**Exercise**
Please repeat the lines below exactly. Begin with the line containing "[Prati nas na X!] (250, 2454)" and go on through the line containing "Ouderschap (200, 11)".

**Provided material**
-- Opening Marker --

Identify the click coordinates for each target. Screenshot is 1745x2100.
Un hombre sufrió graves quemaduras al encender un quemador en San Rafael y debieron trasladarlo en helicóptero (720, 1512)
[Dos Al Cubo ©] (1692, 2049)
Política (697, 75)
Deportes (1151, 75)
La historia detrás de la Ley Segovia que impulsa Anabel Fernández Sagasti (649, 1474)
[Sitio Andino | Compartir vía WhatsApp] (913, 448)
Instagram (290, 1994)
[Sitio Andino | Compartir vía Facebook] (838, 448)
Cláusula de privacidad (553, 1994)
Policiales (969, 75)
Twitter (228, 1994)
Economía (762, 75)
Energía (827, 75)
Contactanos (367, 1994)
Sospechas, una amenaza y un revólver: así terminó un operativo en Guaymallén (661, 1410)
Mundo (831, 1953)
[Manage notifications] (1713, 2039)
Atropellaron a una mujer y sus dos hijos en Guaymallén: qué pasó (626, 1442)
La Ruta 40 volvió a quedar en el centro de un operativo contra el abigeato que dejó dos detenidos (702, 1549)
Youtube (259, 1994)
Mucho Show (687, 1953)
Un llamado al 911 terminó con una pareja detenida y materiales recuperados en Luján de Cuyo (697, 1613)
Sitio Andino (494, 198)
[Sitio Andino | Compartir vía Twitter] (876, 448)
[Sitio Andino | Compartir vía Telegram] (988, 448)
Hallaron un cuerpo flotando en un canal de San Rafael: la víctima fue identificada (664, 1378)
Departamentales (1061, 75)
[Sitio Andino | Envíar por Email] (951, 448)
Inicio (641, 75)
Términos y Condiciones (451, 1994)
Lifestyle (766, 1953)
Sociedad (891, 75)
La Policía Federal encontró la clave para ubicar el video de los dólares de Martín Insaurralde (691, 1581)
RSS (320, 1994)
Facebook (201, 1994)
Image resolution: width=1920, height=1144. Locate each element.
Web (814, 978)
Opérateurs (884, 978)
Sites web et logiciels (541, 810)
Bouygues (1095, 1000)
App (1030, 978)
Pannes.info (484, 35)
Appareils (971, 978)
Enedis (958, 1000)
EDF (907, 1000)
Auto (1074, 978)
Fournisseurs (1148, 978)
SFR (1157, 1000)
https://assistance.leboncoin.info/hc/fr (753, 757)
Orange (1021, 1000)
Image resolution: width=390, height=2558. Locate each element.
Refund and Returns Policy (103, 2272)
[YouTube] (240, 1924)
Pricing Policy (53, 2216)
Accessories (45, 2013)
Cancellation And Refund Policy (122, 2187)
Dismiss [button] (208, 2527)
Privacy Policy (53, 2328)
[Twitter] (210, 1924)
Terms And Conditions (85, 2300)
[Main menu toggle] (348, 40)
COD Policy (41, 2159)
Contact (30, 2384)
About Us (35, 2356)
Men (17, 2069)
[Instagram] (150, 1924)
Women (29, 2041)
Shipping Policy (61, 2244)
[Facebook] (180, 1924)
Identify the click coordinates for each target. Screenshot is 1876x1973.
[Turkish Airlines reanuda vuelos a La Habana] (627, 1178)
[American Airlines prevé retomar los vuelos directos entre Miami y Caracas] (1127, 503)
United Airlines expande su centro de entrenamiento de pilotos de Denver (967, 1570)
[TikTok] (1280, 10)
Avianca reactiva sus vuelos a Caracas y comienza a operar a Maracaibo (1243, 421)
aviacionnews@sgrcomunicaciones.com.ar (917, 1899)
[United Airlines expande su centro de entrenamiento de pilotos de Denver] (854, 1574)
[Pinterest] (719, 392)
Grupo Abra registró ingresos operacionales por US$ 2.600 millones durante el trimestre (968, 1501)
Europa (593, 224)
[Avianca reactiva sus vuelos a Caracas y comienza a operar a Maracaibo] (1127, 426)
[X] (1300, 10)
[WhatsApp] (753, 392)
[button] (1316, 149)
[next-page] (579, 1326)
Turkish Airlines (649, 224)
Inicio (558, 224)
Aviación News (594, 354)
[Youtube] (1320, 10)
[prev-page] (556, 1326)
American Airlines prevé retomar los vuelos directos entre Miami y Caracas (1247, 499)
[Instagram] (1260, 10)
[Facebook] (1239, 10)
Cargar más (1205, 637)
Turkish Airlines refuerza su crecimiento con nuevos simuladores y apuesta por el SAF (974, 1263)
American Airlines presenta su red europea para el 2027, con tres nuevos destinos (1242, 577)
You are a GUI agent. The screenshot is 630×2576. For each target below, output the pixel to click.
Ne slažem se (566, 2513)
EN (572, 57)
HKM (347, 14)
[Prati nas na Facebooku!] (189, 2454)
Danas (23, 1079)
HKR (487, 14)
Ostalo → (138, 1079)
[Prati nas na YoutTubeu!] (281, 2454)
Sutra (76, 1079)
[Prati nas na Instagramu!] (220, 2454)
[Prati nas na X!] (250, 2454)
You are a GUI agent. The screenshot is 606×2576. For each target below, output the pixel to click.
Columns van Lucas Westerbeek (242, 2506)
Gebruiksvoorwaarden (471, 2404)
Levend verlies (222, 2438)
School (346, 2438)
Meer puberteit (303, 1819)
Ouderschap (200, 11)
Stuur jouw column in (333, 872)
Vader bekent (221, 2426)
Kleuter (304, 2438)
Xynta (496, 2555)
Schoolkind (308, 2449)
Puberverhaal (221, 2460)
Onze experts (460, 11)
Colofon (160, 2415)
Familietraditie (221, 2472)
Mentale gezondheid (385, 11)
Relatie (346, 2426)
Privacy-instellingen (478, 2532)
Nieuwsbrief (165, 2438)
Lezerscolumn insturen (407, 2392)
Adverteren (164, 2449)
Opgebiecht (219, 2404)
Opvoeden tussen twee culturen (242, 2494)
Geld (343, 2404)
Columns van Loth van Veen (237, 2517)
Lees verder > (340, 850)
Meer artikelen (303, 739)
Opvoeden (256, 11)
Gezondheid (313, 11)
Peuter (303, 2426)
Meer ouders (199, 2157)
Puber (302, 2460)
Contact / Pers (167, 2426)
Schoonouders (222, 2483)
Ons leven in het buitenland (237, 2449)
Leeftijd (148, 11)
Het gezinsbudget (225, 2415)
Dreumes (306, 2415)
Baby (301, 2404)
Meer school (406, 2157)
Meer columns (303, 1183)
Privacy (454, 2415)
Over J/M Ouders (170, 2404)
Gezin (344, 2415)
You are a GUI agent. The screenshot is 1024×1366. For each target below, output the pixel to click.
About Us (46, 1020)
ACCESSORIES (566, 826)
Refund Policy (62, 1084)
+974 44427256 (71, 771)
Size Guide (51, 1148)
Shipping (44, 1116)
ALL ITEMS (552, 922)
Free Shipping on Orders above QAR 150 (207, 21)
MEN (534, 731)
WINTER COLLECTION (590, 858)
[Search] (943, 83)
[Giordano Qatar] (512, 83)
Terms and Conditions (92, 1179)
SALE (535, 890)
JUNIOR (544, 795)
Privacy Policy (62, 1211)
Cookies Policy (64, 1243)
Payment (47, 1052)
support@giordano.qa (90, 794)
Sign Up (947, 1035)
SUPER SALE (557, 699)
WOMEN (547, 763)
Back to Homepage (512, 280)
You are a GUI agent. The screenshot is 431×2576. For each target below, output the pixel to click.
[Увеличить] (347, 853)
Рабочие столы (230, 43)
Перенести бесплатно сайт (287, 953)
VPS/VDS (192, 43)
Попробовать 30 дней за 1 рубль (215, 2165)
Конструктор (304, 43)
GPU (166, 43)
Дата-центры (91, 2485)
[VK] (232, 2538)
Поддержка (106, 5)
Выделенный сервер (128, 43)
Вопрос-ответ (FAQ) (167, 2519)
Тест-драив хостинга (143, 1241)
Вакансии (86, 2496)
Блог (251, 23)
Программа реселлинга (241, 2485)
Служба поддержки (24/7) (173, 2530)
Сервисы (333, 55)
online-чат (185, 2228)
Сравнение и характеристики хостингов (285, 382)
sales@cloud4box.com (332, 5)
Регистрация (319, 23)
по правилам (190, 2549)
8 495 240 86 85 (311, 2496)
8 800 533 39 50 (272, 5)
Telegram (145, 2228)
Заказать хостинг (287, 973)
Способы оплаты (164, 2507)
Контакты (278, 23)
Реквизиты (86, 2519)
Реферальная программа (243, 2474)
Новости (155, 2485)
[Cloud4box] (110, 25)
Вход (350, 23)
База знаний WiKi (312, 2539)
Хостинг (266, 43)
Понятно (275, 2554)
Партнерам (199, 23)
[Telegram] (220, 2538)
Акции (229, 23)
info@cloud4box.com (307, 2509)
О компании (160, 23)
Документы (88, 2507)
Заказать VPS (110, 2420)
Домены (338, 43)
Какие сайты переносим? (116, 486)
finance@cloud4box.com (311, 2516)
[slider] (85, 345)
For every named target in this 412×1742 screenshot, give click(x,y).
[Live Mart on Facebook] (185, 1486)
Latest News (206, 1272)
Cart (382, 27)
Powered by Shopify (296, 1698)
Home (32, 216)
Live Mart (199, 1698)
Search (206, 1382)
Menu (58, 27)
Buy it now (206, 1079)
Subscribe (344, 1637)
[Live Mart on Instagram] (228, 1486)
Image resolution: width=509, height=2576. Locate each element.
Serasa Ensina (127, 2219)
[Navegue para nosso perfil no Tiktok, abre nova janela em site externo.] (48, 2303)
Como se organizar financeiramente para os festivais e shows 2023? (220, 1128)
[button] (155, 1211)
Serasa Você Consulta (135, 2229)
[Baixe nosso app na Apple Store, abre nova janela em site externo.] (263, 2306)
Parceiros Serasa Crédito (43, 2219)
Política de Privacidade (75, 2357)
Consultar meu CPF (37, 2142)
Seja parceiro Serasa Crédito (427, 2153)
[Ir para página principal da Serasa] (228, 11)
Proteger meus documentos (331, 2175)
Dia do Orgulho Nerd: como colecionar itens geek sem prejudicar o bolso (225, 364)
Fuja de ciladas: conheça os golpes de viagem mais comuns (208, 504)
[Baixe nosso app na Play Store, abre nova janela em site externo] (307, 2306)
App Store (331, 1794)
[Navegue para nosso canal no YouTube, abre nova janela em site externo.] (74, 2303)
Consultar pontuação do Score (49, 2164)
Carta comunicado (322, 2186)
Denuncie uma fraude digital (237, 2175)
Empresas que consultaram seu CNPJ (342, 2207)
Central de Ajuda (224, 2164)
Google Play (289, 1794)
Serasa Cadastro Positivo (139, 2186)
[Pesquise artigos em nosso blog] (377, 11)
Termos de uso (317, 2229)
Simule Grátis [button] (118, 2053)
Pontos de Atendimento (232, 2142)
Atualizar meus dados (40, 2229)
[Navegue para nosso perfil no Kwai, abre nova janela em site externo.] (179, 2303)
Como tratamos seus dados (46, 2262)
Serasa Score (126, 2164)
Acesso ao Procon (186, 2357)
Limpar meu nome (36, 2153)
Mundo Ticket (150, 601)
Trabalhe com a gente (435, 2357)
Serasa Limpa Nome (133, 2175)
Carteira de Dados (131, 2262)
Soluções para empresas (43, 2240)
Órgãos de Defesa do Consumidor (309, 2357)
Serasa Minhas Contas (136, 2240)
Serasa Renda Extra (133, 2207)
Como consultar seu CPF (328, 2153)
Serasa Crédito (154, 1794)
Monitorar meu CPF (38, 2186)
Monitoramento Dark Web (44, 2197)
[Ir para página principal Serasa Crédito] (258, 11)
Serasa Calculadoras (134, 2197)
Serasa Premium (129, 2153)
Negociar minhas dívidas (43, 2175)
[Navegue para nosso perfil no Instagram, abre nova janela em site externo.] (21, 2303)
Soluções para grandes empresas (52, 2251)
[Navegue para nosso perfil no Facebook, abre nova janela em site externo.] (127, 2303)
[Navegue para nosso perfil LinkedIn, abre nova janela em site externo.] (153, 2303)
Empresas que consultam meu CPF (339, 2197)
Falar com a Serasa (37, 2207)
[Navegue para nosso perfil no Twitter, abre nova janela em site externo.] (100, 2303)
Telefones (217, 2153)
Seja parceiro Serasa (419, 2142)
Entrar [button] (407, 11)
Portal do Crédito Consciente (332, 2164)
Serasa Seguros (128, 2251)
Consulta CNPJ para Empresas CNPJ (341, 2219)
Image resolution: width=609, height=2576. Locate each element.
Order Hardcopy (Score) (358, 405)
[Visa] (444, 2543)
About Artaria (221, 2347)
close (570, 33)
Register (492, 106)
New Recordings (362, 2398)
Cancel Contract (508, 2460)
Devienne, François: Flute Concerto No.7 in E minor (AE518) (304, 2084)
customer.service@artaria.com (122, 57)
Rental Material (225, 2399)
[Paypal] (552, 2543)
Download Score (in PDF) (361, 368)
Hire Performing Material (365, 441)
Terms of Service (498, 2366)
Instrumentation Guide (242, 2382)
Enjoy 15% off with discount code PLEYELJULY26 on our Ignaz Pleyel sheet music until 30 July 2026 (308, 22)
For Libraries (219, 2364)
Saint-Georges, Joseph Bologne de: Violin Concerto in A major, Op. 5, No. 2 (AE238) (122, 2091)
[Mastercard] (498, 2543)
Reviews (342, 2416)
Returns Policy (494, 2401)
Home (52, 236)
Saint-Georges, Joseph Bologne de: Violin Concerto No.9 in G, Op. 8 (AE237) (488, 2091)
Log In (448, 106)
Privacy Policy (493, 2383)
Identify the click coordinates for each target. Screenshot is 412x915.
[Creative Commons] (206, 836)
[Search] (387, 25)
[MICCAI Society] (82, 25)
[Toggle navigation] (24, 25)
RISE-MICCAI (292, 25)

-- Closing Marker --

**Exercise output**
[Prati nas na X!] (250, 2454)
You are a GUI agent. The screenshot is 606×2576. For each target below, output the pixel to click.
Columns van Lucas Westerbeek (242, 2506)
Gebruiksvoorwaarden (471, 2404)
Levend verlies (222, 2438)
School (346, 2438)
Meer puberteit (303, 1819)
Ouderschap (200, 11)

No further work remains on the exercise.